Samsung hopped on the 5G train too, showcasing end-to-end 5G in a joint venture with Deutsche Telekom. And 5G connectivity would be useless without processors that can handle it - but luckily Intel and Qualcomm are on the case.
Gadgets are taking a worryingly sci-fi turn
Virtual reality was everywhere at MWC. You may, of course, recognise VR headsets from pretty much every non-post-apocalyptic vision of the future you've ever seen depicted in pop culture. It's fun that they've finally arrived, but kind of worrying given that those visions of the future tend to involve, for instance, alien attacks.
This impression isn't exactly sated by the sight of the lower half of BB8 - or the LG Rolling Ball, as attendants were calling it. And, most concerning of all, Sony unveiled its Xperia Ear, the exact same kind of gadget that turned people into cybermen in Doctor Who.
ZTE is slightly less obsessed with fish
Last year, Chinese tech company ZTE put out the world's first smart watch that can detect fish.
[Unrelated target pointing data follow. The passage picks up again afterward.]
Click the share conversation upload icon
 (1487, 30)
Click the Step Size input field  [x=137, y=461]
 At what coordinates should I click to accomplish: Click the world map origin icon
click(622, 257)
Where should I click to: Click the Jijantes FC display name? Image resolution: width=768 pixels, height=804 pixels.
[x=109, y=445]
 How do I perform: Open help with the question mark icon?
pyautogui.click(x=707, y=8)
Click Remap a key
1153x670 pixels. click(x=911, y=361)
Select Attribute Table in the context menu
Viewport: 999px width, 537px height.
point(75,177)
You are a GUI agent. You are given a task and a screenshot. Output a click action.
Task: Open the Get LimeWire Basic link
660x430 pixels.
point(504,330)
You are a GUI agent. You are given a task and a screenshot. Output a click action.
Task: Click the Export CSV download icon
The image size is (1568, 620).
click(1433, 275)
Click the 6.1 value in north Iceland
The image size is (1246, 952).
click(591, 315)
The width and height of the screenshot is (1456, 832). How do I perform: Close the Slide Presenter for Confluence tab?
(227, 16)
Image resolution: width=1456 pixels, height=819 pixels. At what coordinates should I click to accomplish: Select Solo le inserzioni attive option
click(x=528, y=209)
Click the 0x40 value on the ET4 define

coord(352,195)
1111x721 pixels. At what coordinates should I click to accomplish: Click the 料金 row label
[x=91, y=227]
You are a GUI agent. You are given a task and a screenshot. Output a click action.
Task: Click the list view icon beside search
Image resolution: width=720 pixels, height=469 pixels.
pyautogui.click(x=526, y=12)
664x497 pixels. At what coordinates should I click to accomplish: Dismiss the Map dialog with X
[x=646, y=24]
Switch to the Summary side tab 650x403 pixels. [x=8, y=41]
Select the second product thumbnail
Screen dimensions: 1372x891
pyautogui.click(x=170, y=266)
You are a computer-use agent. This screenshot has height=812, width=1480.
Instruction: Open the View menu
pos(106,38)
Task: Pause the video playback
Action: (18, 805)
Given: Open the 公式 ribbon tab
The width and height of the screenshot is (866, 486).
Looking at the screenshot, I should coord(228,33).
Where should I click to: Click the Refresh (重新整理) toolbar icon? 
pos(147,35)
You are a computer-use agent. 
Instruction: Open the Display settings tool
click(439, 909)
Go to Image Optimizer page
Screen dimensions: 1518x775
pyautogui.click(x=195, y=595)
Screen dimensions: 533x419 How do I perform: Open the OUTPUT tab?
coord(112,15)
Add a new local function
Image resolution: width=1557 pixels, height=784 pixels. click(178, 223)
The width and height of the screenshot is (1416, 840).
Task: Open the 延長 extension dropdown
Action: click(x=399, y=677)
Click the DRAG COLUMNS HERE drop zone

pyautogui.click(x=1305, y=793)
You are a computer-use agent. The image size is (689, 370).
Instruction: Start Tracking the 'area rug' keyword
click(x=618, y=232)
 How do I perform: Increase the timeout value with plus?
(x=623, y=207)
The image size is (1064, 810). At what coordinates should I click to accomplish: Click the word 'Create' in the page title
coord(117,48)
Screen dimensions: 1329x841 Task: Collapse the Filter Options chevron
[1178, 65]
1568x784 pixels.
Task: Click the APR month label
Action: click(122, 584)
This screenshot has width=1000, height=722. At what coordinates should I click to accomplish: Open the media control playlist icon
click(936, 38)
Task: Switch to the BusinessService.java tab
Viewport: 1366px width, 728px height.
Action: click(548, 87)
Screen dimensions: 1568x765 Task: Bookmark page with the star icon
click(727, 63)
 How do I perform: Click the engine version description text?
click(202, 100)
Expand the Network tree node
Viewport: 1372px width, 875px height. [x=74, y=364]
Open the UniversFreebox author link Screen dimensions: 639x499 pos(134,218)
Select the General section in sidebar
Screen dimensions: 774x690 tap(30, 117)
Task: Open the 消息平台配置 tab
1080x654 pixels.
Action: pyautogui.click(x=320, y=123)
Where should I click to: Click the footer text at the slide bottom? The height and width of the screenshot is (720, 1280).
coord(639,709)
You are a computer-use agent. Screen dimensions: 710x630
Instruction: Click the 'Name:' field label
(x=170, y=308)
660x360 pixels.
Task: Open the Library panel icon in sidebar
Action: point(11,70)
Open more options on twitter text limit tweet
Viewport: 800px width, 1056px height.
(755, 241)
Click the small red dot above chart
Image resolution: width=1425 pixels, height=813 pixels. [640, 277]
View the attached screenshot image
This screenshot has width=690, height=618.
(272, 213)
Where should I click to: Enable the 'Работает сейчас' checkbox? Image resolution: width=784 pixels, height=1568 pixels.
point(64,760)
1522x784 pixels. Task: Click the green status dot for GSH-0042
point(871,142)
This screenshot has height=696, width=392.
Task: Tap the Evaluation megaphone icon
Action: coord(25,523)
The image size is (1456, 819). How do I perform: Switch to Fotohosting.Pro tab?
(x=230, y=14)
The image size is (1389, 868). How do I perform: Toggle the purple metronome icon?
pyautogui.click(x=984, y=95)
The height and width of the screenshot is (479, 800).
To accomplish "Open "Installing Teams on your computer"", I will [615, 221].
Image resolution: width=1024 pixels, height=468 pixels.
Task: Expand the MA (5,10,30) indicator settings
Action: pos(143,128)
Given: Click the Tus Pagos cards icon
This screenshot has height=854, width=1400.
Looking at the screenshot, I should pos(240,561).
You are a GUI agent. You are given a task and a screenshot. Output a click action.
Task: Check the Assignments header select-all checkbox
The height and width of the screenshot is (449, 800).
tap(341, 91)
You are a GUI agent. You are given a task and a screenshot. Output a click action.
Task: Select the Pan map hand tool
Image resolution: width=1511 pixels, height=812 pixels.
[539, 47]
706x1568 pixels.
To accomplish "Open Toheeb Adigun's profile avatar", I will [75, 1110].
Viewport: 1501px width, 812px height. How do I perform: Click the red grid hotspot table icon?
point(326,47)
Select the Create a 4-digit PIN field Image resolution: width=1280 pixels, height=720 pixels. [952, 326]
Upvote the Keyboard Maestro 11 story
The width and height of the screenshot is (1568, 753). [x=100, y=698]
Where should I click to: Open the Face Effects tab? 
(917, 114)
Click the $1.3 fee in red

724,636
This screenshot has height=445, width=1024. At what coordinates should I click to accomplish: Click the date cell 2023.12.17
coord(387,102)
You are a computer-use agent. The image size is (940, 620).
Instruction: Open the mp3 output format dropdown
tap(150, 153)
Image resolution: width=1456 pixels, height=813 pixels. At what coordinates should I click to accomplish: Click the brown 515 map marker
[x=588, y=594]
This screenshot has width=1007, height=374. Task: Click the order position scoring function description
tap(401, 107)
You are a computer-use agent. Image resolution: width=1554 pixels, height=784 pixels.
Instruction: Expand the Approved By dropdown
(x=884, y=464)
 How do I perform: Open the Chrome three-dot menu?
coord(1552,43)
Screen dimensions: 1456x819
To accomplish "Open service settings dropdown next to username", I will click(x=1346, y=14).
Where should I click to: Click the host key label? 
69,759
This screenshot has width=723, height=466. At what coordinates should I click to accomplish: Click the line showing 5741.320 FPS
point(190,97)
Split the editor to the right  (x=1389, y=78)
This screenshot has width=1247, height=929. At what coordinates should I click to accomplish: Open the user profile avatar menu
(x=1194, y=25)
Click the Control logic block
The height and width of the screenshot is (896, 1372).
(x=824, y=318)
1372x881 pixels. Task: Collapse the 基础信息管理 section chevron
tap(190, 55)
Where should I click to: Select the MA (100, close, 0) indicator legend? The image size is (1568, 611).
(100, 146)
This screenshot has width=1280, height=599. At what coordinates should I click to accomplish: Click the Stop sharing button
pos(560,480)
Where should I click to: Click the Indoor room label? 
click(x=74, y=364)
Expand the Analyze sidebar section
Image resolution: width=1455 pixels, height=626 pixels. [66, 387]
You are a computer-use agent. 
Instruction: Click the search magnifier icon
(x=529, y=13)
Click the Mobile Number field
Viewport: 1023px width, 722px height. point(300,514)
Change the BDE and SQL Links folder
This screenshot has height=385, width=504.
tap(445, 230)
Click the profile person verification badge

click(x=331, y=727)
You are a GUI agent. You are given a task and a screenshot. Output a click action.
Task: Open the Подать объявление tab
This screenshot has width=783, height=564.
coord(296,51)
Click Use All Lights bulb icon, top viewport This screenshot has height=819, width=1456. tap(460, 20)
This came after the release of its Fish Finder, of course - a device you take fishing with you to help you find fish. ZTE likes fish.
At this year's MWC, however, it was kind enough to just show off some non-piscine gadgets. The best of the bunch was undoubtedly the ZTE Spro Plus, a chunky tablet with a projector built into it that lets you project films, photos, and the like onto a wall.